Local regions in the Southeastern United States that grow bright tobacco are known traditionally as "belts." Tobacco used to be sold at auctions in warehouses in small southern towns. Auctions were held in sequence, moving north as the crop ripened from the "Georgia Belt" in August to the "Old Belt" in Virginia in late Fall.
tobacco barns in 1939
Source: Library of Congress, John D. Ferguson and son coming up road in wagon tobacco barns in the background. Route 57 going east from Chatham (1939)
Climate plays a role. The harvest in Georgia is over by late August, but in Virginia the end of the harvest for flue-tobacco or "Type 11" tobacco is mid-October.
tobacco planting/harvest dates, starting in south and migrating north
Source: US Department of Agriculture, Field Crops Usual Planting and Harvesting Dates (October 2010)
Farmers would bring their crop to a warehouse, and bidders from different tobacco companies (such as Philip Morris) would walk along piles of tobacco arranged in long rows. An auctioneer would chant the bids until finally announcing the price at which each pile was sold.
The bidders walked at a steady pace, and it might take just 10-15 seconds at each pile until the auctioneer concluded his sing-song chant of the bids with "Sold American!" (if purchased by the American Tobacco Company, for example). A clerk trailing the bidders would write the price and the buying company on a ticket, which he would toss on each pile. After examining all the tickets on his piles, the tobacco farmer would discover if he had made a profit that year.
flue-cured leaves knotted into hands, piled on tobacco warehouse floor for auction
prior to being "prized" into hogsheads (visible in rear)
Source: Virginia Commonwealth University Libraries Digital Collections, Rarely Seen Richmond
The warehouse auction process has almost disappeared now. Farmers are contracting in the Spring with a specific tobacco company to sell the crop, eliminating the competitive bidding in the Fall. Small Virginia towns that had tobacco warehouses, such as South Hill, have lost both the economic activity of the crowd that came to auctions and an activity that reflected the unique culture of the tobacco growing community.
After a farmer sold his tobacco, the leaves were shipped to processing plants, where chopping and blending created different combinations with different flavors. Major centers of tobacco manufacturing were Lynchburg, Petersburg, and Richmond. After the Civil War, North Carolina emerged as the center of tobacco processing, and cigarette brands named after Winston and Salem commemorated manufacturing centers in that state.
One cigarette factory in Richmond remains, visible on Interstate 95 south of the James River. That facility is owned by Phillip Morris USA, a subsidiary of Altria. Altria sells Marlboro, which has 44% of the market in the United States. The company closed its North Carolina production plants in 2010, shifting production of cigarettes for European markets to non-American factories and placing all US production in Richmond.

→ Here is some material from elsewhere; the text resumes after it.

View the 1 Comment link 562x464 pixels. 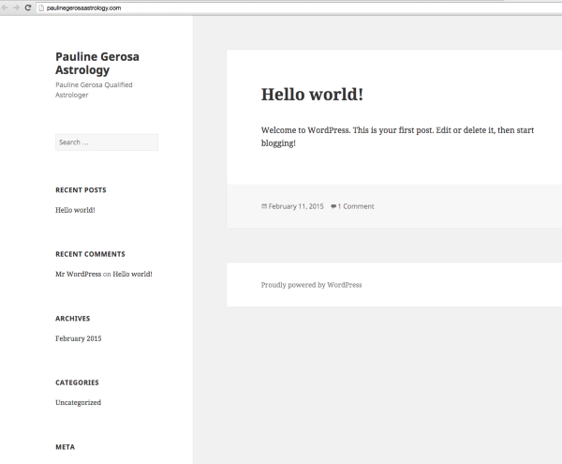356,206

Altria also relocated its headquarters from New York to Richmond, making Richmond "Tobacco Town" again.7
Altria's plant along I-95, first built in 1973, now produces half of all the cigarettes sold within the United States, and that Richmond facility may be the largest cigarette production plant in the world. Competition for that title comes from cigarette manufacturing in China, where production of the dominant Hongta ("Red Pagoda") brand is concentrated in the city of Yuxi.8
Richmond is still dotted with old tobacco facilities. The Liggett and Myers cigarette manufacturing plant in downtown Richmond is now an office building. Tobacco storage warehouses on the slopes of Church Hill are being converted into housing for young, upwardly-mobile professionals. Twenty-five years ago, it was common in the early morning for the whole downtown to smell of ripening tobacco. The closest warehouses now are several miles south of town - as you drive by on I-95, look for the blue sheds with "Shh! Tobacco sleeping" sign.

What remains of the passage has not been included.